In an attempt to revitalise a traditional shopping street with a visible decline in shoppers, Schemata Architecture created a highly rudimentary design for a former greengrocer’s shopfront, using simple plywood to clad the interior of this small shop and cafe selling Onigiri (rice balls wrapped in nori).

The intent of Schemata’s design was not to hide from the fact that its redesign was done with cost as a major influence, but instead wanted to publicise to shop owners in the area that a traditional yet modern approach could revitalise the street without breaking the bank.

OKOMEYA Shop

 

Keiun Building

Image courtesy of Shigeo Ogawa

Keiun Building

While the use of wood may not apply here, the illusion of it does. Aisaka Architects designed this relatively small office building in the Yoyogi district of Tokyo and replicated the traditional weaving pattern of the sudare, a bamboo blind, on the building’s exterior.

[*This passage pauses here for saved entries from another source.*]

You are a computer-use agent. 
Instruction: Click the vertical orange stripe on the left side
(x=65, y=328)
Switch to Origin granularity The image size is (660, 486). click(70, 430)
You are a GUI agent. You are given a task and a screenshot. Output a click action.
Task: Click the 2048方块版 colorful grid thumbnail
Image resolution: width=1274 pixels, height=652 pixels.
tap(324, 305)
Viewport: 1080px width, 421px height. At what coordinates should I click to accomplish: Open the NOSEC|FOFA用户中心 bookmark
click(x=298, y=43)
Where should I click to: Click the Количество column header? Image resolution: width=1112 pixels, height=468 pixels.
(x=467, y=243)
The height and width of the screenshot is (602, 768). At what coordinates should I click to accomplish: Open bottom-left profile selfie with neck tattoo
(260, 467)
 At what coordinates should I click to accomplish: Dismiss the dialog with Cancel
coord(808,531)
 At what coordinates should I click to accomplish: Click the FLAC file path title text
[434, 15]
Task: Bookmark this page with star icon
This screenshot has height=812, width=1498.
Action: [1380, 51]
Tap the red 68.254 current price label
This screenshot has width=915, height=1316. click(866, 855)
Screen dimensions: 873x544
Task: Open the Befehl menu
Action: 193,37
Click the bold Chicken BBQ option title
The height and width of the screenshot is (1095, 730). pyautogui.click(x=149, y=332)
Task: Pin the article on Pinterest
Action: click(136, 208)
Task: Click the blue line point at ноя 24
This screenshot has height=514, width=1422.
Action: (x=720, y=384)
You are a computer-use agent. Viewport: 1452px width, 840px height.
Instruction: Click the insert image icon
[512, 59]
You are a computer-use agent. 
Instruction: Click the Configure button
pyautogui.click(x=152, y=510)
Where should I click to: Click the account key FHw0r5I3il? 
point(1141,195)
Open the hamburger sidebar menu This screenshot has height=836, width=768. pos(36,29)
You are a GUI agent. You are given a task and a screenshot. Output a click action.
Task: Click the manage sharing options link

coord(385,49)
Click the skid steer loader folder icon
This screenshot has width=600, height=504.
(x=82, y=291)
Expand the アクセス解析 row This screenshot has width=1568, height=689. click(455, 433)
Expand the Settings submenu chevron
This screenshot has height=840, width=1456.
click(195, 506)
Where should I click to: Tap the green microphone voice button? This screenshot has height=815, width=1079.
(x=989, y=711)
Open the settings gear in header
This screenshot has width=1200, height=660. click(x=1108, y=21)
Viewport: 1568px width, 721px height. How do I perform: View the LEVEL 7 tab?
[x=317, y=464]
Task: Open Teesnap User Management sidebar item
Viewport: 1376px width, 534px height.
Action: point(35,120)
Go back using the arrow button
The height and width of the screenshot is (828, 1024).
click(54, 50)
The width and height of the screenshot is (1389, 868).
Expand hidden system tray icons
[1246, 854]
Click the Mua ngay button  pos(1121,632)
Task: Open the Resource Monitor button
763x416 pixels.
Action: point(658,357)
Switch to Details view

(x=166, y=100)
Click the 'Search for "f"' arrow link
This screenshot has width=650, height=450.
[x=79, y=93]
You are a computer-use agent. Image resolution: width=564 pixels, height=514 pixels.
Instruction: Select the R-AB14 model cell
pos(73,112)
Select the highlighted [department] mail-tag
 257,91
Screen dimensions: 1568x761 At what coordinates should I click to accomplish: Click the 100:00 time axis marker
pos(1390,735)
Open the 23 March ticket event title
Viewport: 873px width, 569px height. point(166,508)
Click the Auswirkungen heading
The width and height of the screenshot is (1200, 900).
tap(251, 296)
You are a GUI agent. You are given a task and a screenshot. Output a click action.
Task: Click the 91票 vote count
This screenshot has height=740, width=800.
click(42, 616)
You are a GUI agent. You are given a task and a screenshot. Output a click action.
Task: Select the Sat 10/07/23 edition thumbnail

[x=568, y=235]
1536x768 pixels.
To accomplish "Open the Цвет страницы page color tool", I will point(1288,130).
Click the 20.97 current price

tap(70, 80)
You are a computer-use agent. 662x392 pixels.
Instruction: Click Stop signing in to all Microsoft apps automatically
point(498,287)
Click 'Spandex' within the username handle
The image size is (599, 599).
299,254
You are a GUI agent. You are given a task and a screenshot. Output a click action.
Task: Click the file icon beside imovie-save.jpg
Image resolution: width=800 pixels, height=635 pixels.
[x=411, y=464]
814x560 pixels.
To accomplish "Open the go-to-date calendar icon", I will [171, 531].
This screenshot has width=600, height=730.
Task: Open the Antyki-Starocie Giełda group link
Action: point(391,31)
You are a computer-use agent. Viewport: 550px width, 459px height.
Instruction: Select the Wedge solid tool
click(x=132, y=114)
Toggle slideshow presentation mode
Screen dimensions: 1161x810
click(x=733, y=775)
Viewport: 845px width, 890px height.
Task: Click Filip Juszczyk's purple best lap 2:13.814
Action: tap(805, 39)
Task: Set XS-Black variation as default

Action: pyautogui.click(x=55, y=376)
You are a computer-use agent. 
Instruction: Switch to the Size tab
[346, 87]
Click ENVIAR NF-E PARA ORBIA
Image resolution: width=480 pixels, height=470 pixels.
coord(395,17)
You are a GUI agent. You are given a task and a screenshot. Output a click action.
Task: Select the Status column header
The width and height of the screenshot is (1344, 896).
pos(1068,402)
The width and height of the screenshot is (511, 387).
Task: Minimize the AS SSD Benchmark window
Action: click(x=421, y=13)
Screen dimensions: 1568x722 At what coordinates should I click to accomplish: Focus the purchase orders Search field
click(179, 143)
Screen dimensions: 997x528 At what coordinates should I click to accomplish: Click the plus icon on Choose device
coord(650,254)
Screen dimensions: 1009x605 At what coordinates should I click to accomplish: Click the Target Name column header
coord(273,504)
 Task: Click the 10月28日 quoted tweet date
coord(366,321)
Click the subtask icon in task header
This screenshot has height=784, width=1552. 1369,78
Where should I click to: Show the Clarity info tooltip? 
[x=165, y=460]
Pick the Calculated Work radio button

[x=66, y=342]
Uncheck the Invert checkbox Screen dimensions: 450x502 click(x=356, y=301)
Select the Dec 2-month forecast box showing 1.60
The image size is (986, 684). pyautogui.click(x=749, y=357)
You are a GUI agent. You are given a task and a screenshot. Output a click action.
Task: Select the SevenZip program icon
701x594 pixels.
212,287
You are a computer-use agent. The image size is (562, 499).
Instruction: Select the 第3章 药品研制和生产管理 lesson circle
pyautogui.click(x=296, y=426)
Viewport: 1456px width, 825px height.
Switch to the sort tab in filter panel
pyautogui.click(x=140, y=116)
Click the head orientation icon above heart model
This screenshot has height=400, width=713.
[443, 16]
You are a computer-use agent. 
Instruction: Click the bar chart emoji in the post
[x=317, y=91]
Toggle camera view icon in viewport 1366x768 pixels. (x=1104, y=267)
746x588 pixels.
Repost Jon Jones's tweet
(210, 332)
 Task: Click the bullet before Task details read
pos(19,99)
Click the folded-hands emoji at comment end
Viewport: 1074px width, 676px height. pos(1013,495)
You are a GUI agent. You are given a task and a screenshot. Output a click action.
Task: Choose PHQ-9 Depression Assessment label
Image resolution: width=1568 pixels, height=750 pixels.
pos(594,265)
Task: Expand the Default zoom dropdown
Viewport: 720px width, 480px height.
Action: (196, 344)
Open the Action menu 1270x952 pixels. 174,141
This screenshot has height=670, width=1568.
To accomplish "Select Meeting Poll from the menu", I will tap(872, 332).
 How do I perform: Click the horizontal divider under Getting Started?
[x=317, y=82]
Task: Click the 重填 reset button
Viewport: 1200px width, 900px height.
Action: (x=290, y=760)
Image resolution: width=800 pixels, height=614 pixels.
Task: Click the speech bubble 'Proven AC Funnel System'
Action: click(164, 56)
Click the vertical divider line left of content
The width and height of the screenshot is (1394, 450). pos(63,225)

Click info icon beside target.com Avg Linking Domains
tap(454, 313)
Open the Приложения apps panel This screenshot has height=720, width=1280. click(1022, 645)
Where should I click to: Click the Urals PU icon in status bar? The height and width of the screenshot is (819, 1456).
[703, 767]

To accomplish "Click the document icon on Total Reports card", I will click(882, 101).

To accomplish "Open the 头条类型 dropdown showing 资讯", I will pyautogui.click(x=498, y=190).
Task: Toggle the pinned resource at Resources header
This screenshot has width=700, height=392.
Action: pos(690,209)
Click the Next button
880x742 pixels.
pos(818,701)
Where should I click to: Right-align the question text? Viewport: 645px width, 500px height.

Functioning as sunshades, the ribbons of red aluminium include five traditional Japanese colours (Akane-iro, Ebicha-iro, Hiwada-iro, Bengara-iro, and Kuri-iro), helping to emulate the textural qualities of a traditional weave, while being both inexpensive and easily replaceable.

 

Daiwa Ubiquitous Computing Research Building

Images courtesy of SS Tokyo

Daiwa Ubiquitous Computing Research Building

In a highly deliberate and structured method, Kenga Kuma and Associates arranged vertical strips of cedar into groups of between 5 and 10, and then staggered them diagonally to suggest a sort of organised, softened chaos for this building within the University of Tokyo.

Daiwa Ubiquitous Computing Research Building

Reminiscent of a house made of icy pole sticks or hotel matches, the quaint nature of this otherwise imposing 68,000-square-metre building is juxtaposed against the modern addition of the building’s integrated, automatic management system that monitors and regulates temperature, humidity and ventilation.

 

Ephemeral House

Image courtesy of Keishiro Yamada.

Ephemeral House

This 100-year-old house in Kyoto was redesigned and skinned with plywood by NAAD studio for a young client who wanted a home that was easily mouldable and designed to look incomplete.

Ephemeral House

The lines between traditional and modern are blurred intentionally, as the architects noted.

“Our intent in this project is not only to generate an appropriate atmosphere for living, but also to avoid hierarchical dichotomy between past and present,” explained the architects, “creating a space that has a rich sense of transience and festivity.”